2. The Performance Award consists of 3 separate tranches that vest only if certain pre-established stock price milestones (each a "Stock Price Hurdle") are achieved and Reporting Person satisfies the corresponding service-based requirement. Vesting eligibility is contingent on Reporting Person being either the Executive Chairman or Chairman of the Company's board of directors ("Board"), or such other position the Board deems a qualifying position for the Performance Award ("Qualifying Position") through the applicable vest date. For any Stock Price Hurdle to be achieved, the average per-share closing price of the Company's common stock over any 20 consecutive trading day period during the specified performance period must be equal or greater than such Stock Price Hurdle. If the Stock Price Hurdle is not achieved for any tranche during the applicable performance period, the shares underlying the corresponding tranche of the Performance Award will be immediately forfeited.
3. The first tranche of 500,000 options vests in full upon the achievement of the Stock Price Hurdle of $45.00 during the period beginning on the Grant Date and ending on February 20, 2026, but in no event prior to February 20, 2025, subject to the Reporting Person's continued service in a Qualifying Position through the vesting date (except in the event of certain terminations).
4. The second tranche of 750,000 options vests in full upon the achievement of the Stock Price Hurdle of $50.00 during the period beginning on the Grant Date and ending on February 20, 2027, but in no event prior to February 20, 2026, subject to the Reporting Person's continued service in a Qualifying Position through the vesting date (except in the event of certain terminations).

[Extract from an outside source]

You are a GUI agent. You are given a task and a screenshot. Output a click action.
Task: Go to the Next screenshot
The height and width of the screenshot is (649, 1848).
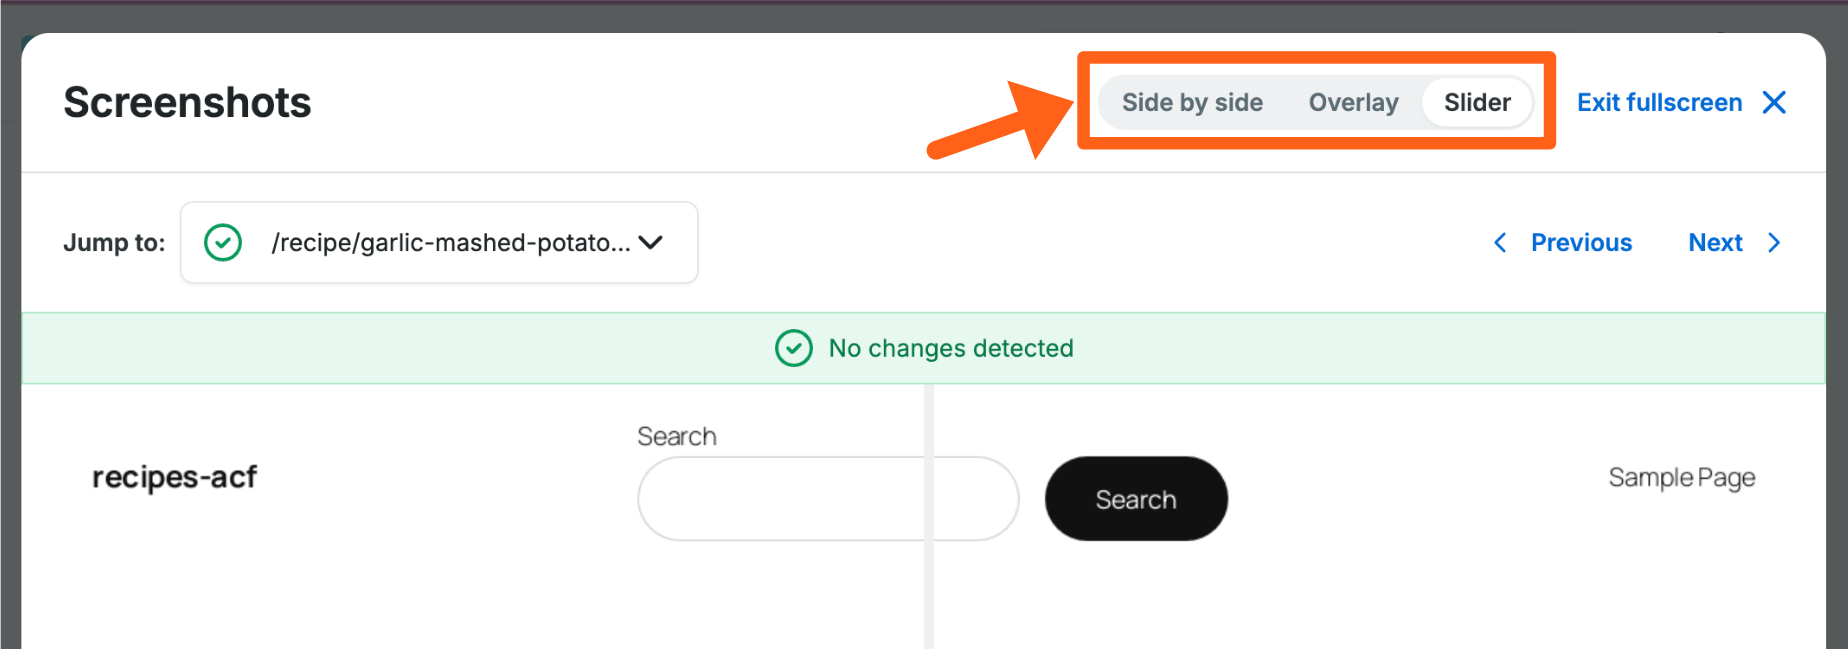pyautogui.click(x=1715, y=243)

5. The third tranche of 1,000,000 options vests in full upon the achievement of the Stock Price Hurdle of $60.00 during the period beginning on the Grant Date and ending on February 20, 2028, but in no event prior to February 20, 2027, subject to the Reporting Person's continued service in a Qualifying Position through the vesting date (except in the event of certain terminations).
/s/ Allison Fletcher, Attorney-in-Fact 05/23/2024
** Signature of Reporting Person Date
Reminder: Report on a separate line for each class of securities beneficially owned directly or indirectly.

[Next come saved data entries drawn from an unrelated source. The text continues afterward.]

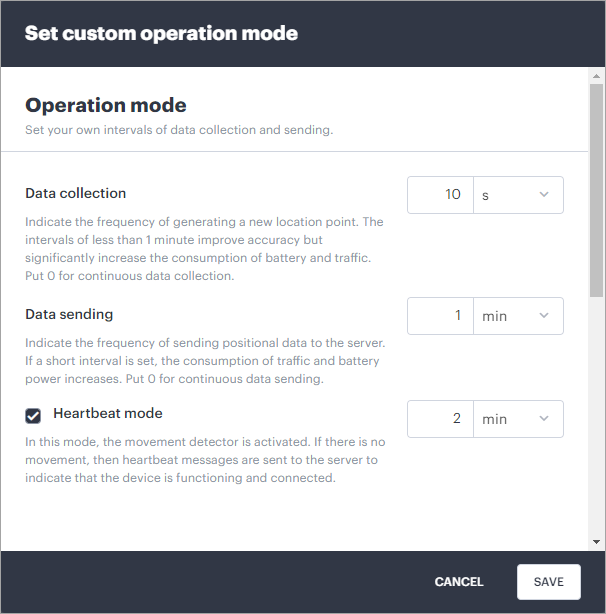Click the Data sending label

tap(69, 314)

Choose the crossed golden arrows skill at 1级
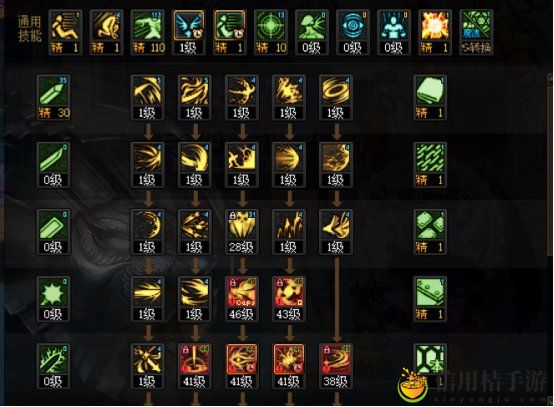pos(148,366)
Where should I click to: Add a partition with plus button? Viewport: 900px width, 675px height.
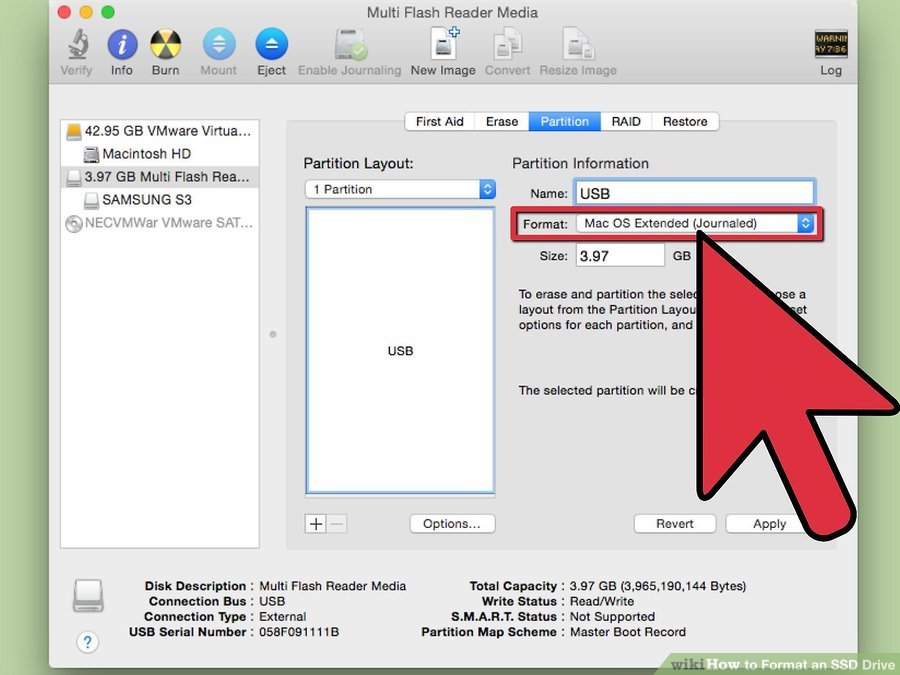tap(316, 523)
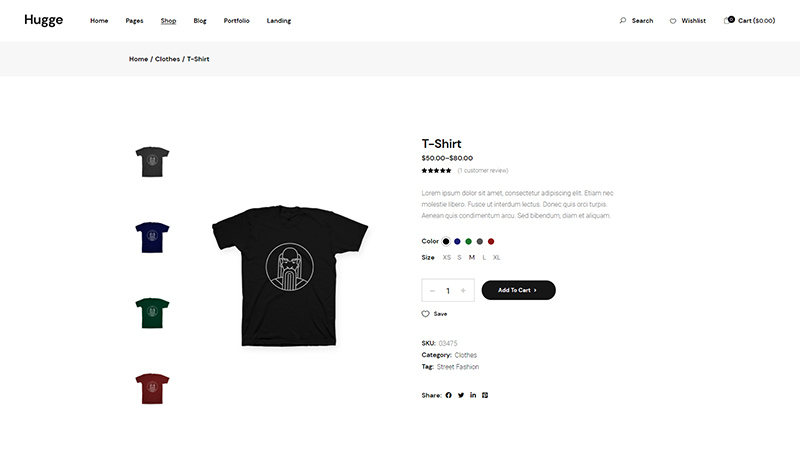Open the Portfolio menu
Image resolution: width=800 pixels, height=455 pixels.
pos(237,20)
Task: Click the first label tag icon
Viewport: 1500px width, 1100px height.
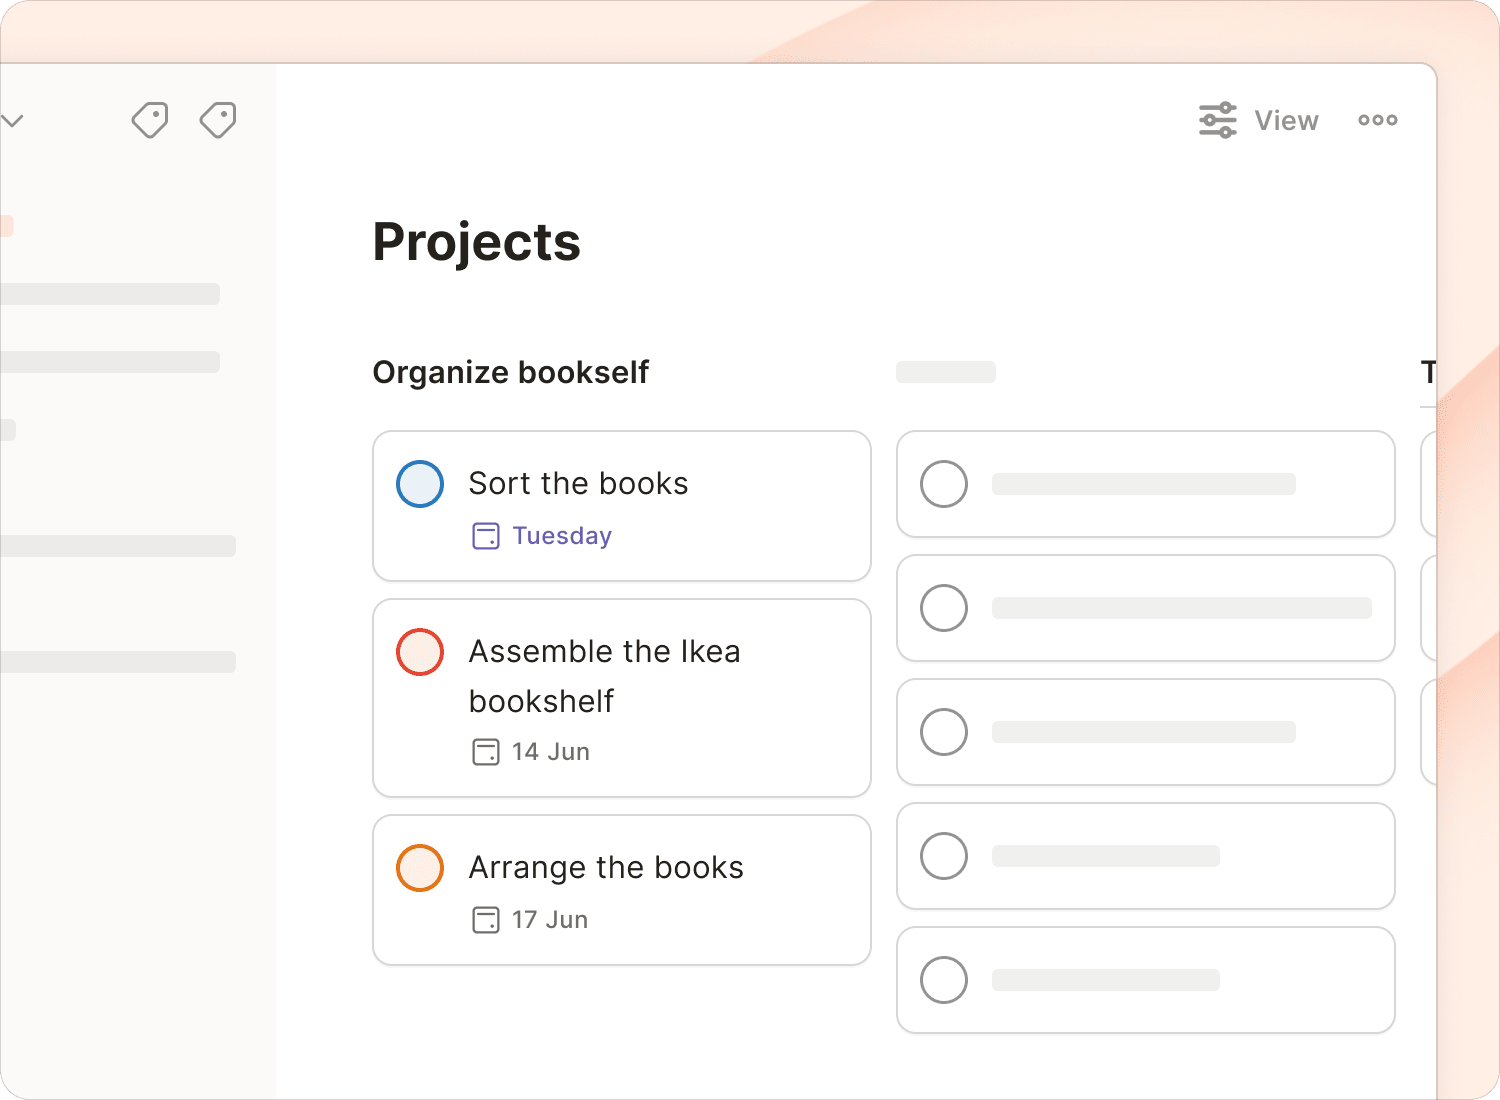Action: [x=150, y=120]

* If the form is filed by more than one reporting person, see Instruction 4 (b)(v).
** Intentional misstatements or omissions of facts constitute Federal Criminal Violations See 18 U.S.C. 1001 and 15 U.S.C. 78ff(a).
Note: File three copies of this Form, one of which must be manually signed. If space is insufficient, see Instruction 6 for procedure.
Persons who respond to the collection of information contained in this form are not required to respond unless the form displays a currently valid OMB Number.